You want to be better, right? Well, I am going to give you my top 10 areas for continued progression and development in sport.
Sport specific strength
When your body is redlining on race day and your ability to keep going is being tested, trust me, it is not your last threshold session that is going to help you hang in there, it is your neuromuscular strength, which you create and built consistently in training in the presence of oxygen.
Gravity
Use gravity to your advantage: the slower you climb on the bike, the better your technique has to be. Running slowly uphill similarly has this requirement and is more challenging in some respects. Essentially, the more that gravity is pressing down on you, the greater the benefit is to you, as you are building brilliant technique in the presence of oxygen and your body has the space to integrate it and use it as the bedrock, upon which your performances are based.
Wattage & Climbs
On climbs you can work at higher wattages for lower oxygen costs.

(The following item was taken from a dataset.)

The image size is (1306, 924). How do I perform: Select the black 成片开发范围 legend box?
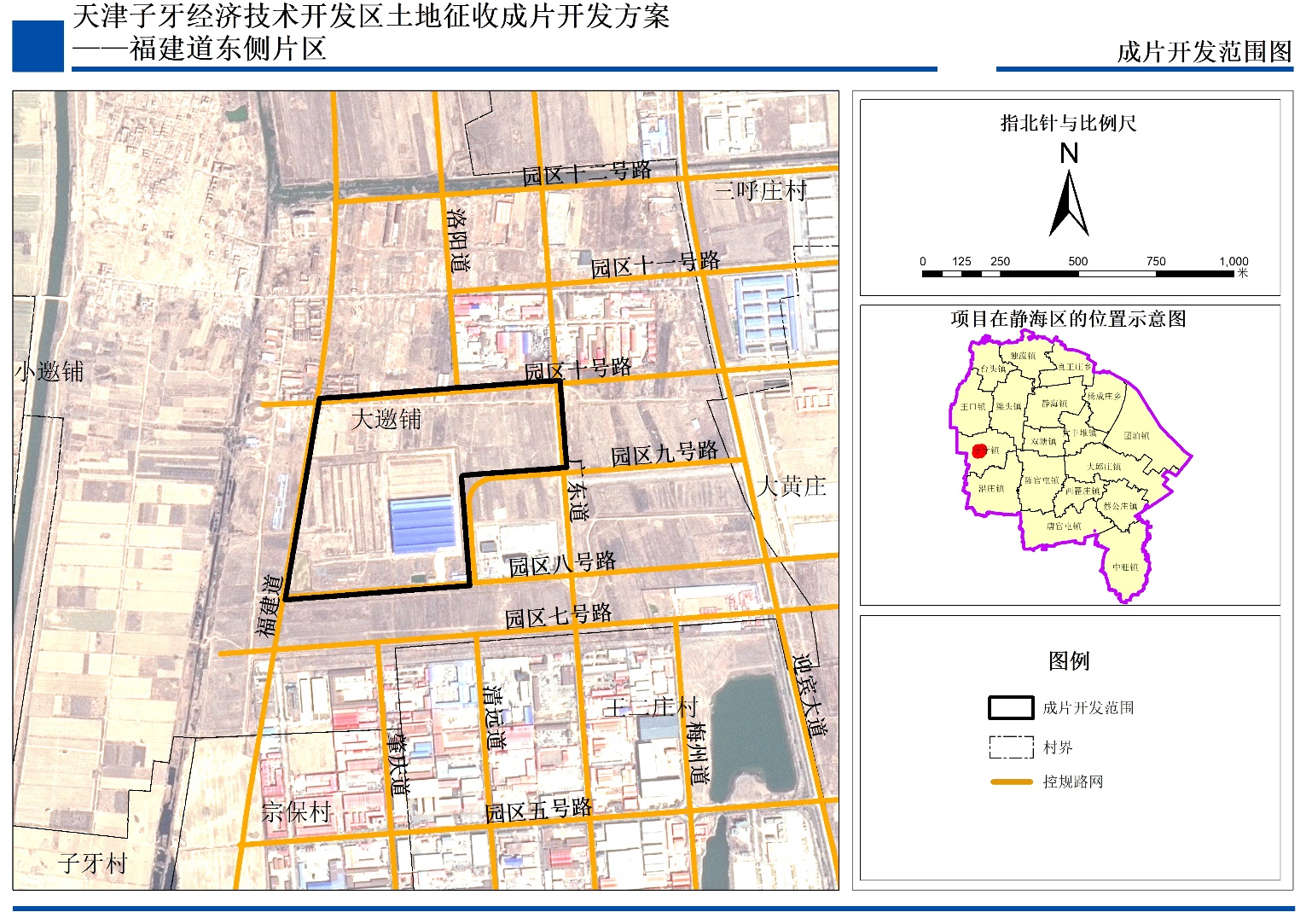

I have a few tricks up my sleeve that I used for my pro squad, and I can tell you that there is a way to hold threshold wattage in the presence of oxygen. If you work your climb efforts in the AT1 range, you will build strength without damage to your aerobic system - which can result from too many threshold efforts on the flat.
Swim Strength
If you cannot swim with flat paddles without shoulder trouble, then something is highly likely not quite right with your stroke - your catch is probably too shallow. If you are not an elite pool swimmer, you have to approach this differently: as your thoracic is most likely far tighter than an elite swimmer’s, so need to use your muscles to develop a pull through that is effectively as strong in catch and hold. This requires a slight adjustment to technique.
Most age group swims in races are with a wetsuit. Therefore the best way to mimic that in the pool is by using a pull buoy and paddles or using wetsuit shorts, which will help you develop the swim strength you require.
Those Damn Hills
I would go as far as to say that you could throw everything you know about training out of the window and simply go out into the hills and still race well. Cycling teams base themselves for extended blocks of training on the cols for this very reason. Make the hills your best friend and you will easily develop aerobic strength. If you can run efficiently over rolling hills and climb efficiently on the bike, the flats will take care of themselves. Speed always follows on from strength, not the other way around.
Trails
Here is a little fact: in my experience coaching professional athletes, we would benefit more from putting 40kms per week into their legs on trails than we would do from putting in the same mileage on the road. The balance and strength that develop in tendons from running on trails are another factor, which reflects the benefits of running on trails and mixed surfaces for athletes.
Smooth Load
Training is not about numbers; it is about load. You can get so busy chasing numbers these days that you can ignore the feedback coming back from your body. The human body has its own intelligence and if you pay attention to the load and not just the numbers or the data you are collecting, you will be responding to direct feedback from your body, which is far more accurate.
Numbers supply data to your mind, but your mind is not the physicality that is actually engaged in the process. Pay attention to the load and your levels of fatigue and you will build strength.
Aerobic Function
Aerobic function is a simple measure of strength - if you think you can overcome your legs with your lungs, you are limiting yourself. Consequently, if you build great aerobic strength, the reward lies in the next pillar, great aerobic speed. Develop strength through aerobic movement patterns and this will relay back to you tenfold.
Backend Strength
Your ability to hold yourself together towards the end of a race is bound by foundational strength. Yes, this results from all that slow stuff you do in the hills.
Often athletes will blame a lagging backend speed in a triathlon race on their running volume, when it is in fact a result of a lack of foundational strength development on the bike. The devil is in the detail – so the screen you stare at on your bike computer does not have all the answers if your backend strength is lacking and this is developed in training through strength endurance work on the bike primarily. Simply look at your aerobic foundational strength if you find yourself struggling at the end of the running leg in your races.
Bomb Proofing
You can count on it that well-conditioned athletes who are aerobically strong are far less prone to injury. If you are prone to injury, there is a reason for this that is begging for your attention.
Look at your aerobic strength and its position in your programming, as if you are lacking aerobic strength, you will without a doubt be far more vulnerable to injury.